At the same time, the Red Cross provided local hospitals with 450 units of blood to 13 hospitals to save lives.
Within minutes after the shooting, Red Cross responders from the local area rushed to support the community. More than 130 Red Cross responders are now on the ground bringing help and hope. Many of these workers bring experience from other mass casualty events such as the Boston Marathon Bombing, the Newtown School shooting, and the Pulse Nightclub shooting, among other tragedies.
The Red Cross has supported over 2,000 people with support from health and mental health professionals and spiritual care providers. These contacts have come through support at the Family Assistance Center, visiting people in their homes, visiting hospitals, and supporting community members at vigils and at blood drives.
The Red Cross is coordinating with our colleagues nationwide to ensure that any survivors, families of the deceased, and those seeking services who are not from the Las Vegas area are able to access support when they return home.

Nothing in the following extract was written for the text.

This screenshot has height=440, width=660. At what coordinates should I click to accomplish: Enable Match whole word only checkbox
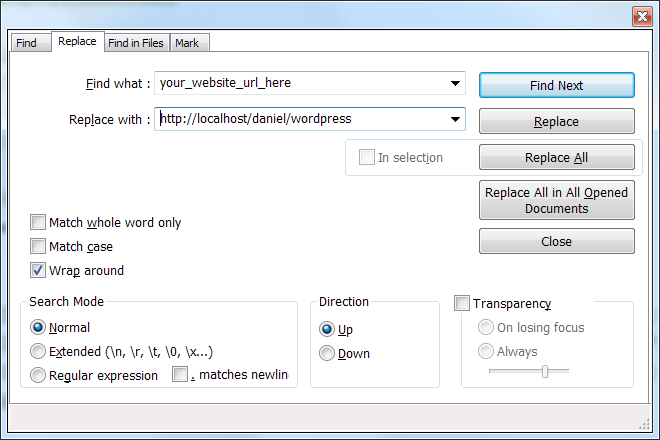38,223
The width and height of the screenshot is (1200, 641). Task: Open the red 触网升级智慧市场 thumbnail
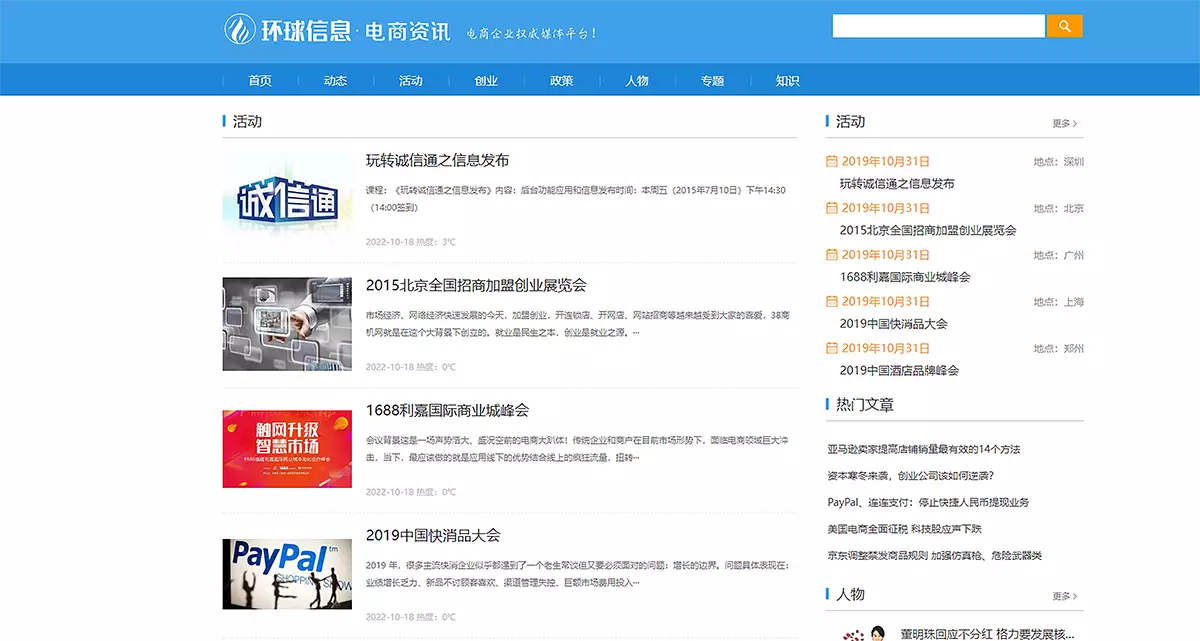[287, 448]
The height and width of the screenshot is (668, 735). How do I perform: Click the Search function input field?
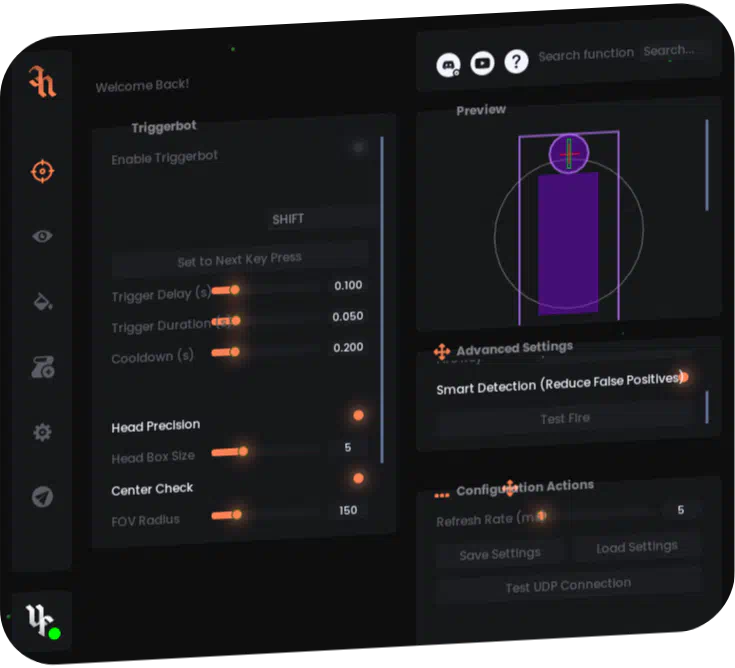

Trained Red Cross mental health professionals, spiritual care providers, and caseworkers are fanning out into the community to reach those affected by this tragedy.
Teams of Red Cross volunteers have been visiting the homes of people who were at the concert, and are not yet comfortable leaving home to seek services.
Red Cross workers are also visiting hospitals to provide comfort and services to the injured and their families. They have been seeing up to 40 people per day.
The Red Cross is sending trained mental health professionals and spiritual care providers to vigils, community gatherings, and blood drives.
This evening, the Red Cross, in partnership with the Canadian Red Cross and local government, is hand-delivering turkey dinners to survivors and families of the deceased in local hospitals and hotels to celebrate Canadian Thanksgiving.
Many members of the community are struggling to cope with this tragedy.
The Red Cross is reminding people to be patient with themselves and others; it's common to have any number of temporary stress reactions such as anger, frustration and anxiety.
They're telling people that events like this can cause feelings of uncertainty and anxiety since no one knows what could potentially happen next. They're also saying that it's okay to feel nervous and sad.
The Red Cross is distributing pocket guides of coping tips, particularly in places where people are gathering to remember the tragedy such as memorials, vigils, and blood drives.
Their team is educating on the coping process in interviews and news releases.
The Red Cross has been reminding people that children often are deeply affected by tragedies of this nature and providing ideas on how to lessen their fears.